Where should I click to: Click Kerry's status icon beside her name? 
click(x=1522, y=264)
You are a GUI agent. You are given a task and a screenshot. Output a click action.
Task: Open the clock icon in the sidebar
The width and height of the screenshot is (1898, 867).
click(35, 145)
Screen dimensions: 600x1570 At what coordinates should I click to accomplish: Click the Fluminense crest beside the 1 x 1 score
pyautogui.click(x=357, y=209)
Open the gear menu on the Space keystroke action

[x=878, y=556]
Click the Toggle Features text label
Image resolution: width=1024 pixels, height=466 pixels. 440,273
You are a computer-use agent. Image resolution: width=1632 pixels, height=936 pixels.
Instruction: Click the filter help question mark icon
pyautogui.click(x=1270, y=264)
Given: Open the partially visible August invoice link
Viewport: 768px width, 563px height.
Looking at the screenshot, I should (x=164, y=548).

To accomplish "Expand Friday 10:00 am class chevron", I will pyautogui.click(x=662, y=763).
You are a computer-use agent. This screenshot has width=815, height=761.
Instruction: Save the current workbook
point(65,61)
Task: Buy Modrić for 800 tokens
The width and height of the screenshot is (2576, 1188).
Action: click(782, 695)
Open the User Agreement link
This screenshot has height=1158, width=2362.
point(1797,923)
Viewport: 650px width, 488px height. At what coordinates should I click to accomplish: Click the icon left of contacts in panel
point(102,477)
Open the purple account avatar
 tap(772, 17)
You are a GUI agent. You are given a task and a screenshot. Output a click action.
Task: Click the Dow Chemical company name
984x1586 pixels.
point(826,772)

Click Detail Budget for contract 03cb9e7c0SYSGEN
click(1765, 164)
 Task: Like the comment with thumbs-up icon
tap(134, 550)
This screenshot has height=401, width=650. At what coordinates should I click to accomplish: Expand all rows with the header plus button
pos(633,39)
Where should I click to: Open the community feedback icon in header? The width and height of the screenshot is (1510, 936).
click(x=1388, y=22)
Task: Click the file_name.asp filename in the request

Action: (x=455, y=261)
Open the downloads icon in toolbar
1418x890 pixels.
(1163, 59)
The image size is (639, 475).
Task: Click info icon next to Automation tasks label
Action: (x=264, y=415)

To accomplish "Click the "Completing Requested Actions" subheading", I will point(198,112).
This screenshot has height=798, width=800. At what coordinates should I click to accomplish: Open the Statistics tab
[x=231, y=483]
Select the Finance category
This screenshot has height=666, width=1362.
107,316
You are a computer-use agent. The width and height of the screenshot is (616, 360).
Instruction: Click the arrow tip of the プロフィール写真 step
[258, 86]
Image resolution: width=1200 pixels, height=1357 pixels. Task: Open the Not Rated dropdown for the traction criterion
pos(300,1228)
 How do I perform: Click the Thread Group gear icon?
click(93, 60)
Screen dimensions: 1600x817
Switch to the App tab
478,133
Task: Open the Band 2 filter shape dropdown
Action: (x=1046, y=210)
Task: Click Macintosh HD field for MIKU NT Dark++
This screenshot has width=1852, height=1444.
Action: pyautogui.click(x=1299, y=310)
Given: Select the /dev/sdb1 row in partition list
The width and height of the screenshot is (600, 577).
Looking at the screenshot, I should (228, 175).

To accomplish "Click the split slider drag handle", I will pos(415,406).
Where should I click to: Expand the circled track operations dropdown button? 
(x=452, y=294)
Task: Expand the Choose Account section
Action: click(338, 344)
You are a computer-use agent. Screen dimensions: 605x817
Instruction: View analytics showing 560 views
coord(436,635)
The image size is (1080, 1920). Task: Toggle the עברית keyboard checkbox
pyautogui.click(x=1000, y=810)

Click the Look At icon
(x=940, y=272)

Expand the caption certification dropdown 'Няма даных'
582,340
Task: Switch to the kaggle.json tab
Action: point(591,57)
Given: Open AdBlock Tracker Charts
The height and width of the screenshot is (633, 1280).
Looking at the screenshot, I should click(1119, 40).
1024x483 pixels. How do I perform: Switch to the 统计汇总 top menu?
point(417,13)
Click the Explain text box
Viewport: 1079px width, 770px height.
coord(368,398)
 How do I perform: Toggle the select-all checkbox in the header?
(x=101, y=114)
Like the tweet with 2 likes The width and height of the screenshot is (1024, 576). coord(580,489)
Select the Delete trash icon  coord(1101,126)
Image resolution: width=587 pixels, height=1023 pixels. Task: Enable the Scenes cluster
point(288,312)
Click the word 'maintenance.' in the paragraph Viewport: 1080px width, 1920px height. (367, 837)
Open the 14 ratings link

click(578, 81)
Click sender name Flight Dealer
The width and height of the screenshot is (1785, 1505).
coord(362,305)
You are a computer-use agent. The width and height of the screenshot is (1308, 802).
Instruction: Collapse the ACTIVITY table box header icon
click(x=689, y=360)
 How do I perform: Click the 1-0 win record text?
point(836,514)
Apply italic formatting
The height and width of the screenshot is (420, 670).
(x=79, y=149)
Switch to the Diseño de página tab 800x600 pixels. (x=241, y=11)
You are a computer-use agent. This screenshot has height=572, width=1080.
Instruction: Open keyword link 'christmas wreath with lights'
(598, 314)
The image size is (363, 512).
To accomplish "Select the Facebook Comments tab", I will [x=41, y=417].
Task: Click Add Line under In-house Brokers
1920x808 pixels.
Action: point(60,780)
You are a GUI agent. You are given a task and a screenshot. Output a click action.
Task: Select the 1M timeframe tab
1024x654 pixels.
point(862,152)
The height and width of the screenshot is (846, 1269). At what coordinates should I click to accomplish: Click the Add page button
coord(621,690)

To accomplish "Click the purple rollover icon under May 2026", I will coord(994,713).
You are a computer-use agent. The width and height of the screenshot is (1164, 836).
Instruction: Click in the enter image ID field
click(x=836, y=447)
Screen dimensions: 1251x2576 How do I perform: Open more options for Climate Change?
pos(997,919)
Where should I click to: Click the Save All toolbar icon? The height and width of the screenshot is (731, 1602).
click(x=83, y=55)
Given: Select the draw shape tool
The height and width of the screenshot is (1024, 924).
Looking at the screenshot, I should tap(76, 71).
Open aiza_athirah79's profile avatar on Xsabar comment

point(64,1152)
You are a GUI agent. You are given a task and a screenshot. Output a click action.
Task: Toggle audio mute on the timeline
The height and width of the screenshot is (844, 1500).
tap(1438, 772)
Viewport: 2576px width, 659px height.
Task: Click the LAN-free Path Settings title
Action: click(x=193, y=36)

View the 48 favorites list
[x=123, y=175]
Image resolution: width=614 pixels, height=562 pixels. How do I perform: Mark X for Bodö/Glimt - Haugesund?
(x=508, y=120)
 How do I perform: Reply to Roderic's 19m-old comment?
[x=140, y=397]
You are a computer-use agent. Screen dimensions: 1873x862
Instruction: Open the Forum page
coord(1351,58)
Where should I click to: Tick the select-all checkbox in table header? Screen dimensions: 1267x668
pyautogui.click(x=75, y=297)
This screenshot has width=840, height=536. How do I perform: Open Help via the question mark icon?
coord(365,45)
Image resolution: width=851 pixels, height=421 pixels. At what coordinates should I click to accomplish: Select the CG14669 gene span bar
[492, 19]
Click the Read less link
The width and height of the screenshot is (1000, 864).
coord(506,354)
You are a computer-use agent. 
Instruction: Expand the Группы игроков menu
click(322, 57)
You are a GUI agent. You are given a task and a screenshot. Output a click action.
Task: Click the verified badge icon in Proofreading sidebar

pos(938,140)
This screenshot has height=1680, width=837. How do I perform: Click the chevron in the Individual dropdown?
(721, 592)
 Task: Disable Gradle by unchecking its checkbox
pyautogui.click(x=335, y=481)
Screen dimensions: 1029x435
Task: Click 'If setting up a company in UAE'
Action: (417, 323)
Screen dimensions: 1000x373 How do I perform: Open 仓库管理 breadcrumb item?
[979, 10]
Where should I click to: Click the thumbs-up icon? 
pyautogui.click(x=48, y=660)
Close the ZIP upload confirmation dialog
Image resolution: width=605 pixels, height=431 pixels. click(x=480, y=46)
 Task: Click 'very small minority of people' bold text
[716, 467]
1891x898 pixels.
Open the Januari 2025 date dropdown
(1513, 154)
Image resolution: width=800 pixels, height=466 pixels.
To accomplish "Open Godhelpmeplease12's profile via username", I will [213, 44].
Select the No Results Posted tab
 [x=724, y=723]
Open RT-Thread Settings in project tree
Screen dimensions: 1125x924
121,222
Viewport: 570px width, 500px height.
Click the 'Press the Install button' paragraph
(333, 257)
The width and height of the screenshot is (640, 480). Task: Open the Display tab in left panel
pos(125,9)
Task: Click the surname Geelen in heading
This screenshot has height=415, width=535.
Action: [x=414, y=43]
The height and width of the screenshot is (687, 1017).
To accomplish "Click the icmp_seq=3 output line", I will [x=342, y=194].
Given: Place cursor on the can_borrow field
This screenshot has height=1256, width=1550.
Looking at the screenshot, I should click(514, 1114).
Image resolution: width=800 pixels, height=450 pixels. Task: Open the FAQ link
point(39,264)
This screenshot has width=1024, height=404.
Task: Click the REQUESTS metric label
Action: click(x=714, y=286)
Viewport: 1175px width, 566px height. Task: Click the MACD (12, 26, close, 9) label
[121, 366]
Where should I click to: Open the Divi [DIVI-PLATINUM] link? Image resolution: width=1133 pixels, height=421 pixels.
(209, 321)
• • • • •
- _What the exercise asks_: Copy every line above in which the string "will" shows up.

- _Answer area_:
To accomplish "Expand Friday 10:00 am class chevron", I will pyautogui.click(x=662, y=763).
To accomplish "Click the "Completing Requested Actions" subheading", I will point(198,112).
To accomplish "Click the split slider drag handle", I will pos(415,406).
To accomplish "Select the Facebook Comments tab", I will [x=41, y=417].
To accomplish "Click the purple rollover icon under May 2026", I will coord(994,713).
To accomplish "Open Godhelpmeplease12's profile via username", I will [213, 44].
To accomplish "Click the icmp_seq=3 output line", I will [x=342, y=194].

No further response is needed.